Task brief. Reproduce the data word for word, beginning with the line that contains "You are a GUI" and continuing through the end of the data, with both ends included. Omit the pictures from your reproduction.

====== Extracted entries

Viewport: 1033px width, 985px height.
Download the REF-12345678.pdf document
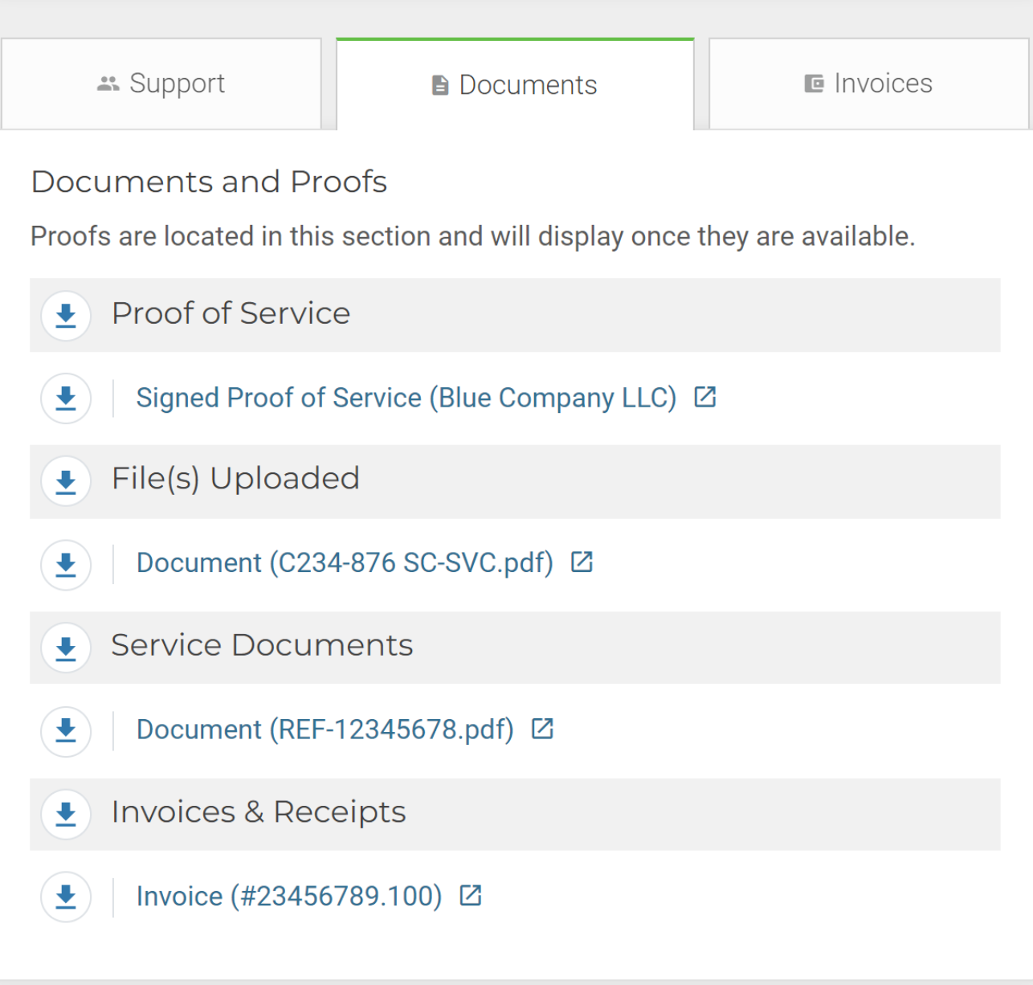pyautogui.click(x=65, y=732)
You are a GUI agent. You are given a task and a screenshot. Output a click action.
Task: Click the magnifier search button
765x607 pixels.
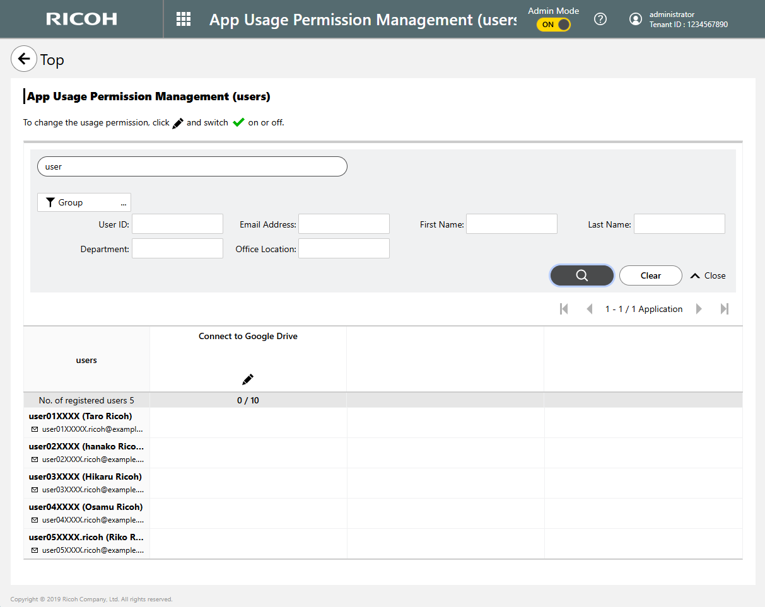581,275
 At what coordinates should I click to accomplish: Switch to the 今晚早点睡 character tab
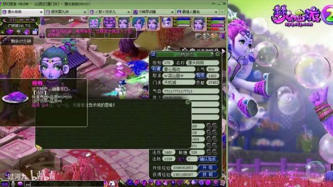click(x=153, y=12)
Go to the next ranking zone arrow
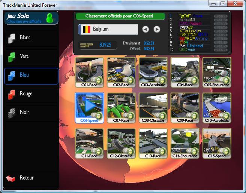This screenshot has width=246, height=193. pos(157,29)
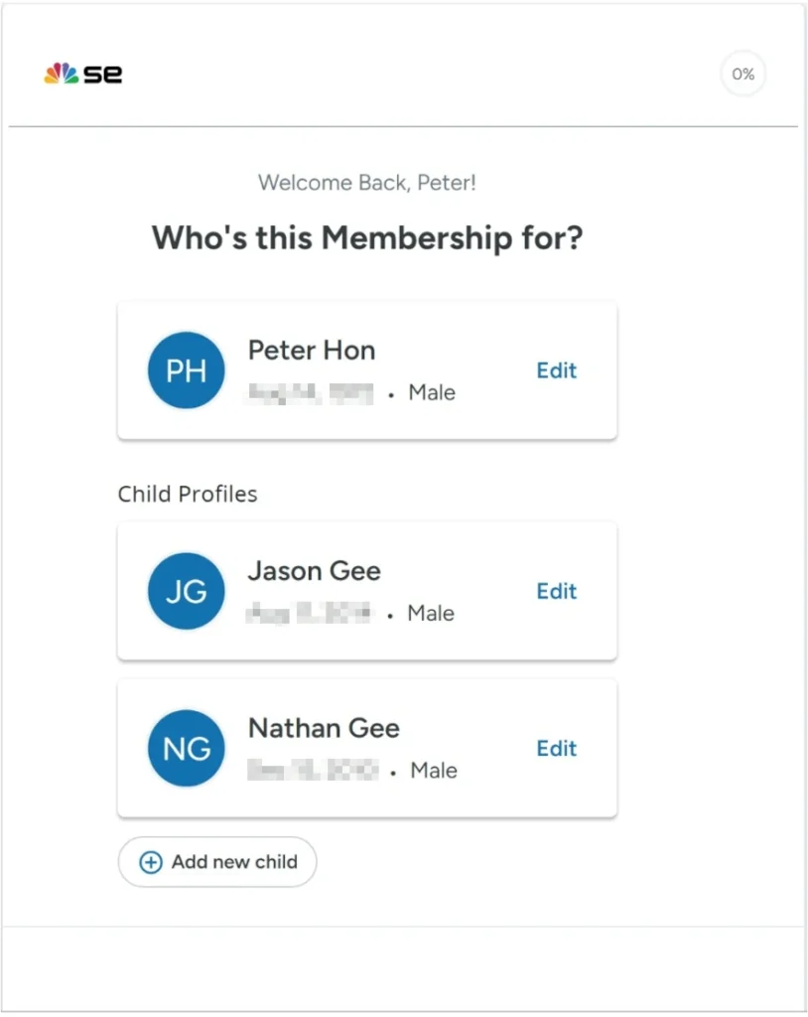Edit Peter Hon's profile

coord(556,370)
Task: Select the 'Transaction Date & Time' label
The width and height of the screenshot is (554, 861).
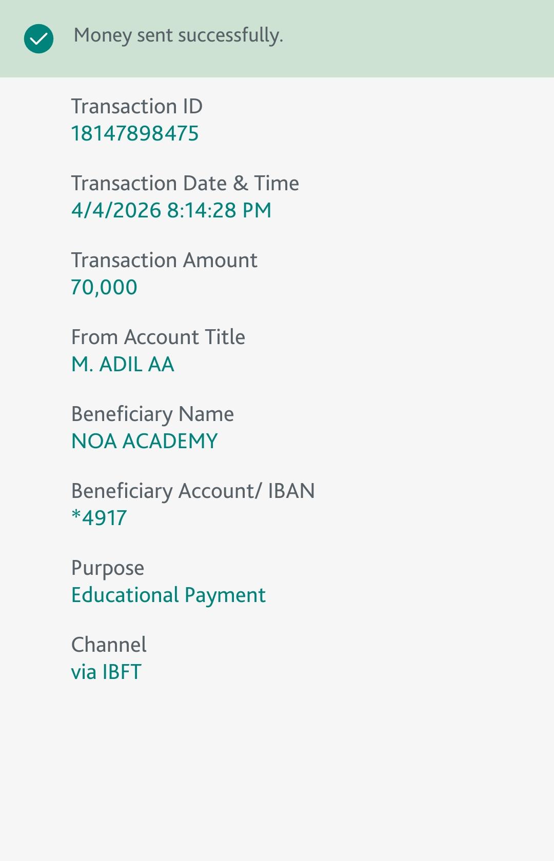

============

Response to the task.
You are a GUI agent. You are given a task and a screenshot. Output a click action.
Task: Click the magnifier search button
765x607 pixels.
581,275
 At what coordinates should I click to accomplish: Switch to the 今晚早点睡 character tab
click(x=153, y=12)
Go to the next ranking zone arrow
This screenshot has width=246, height=193. pos(157,29)
Edit Peter Hon's profile

coord(556,370)
Task: Select the 'Transaction Date & Time' label
The width and height of the screenshot is (554, 861).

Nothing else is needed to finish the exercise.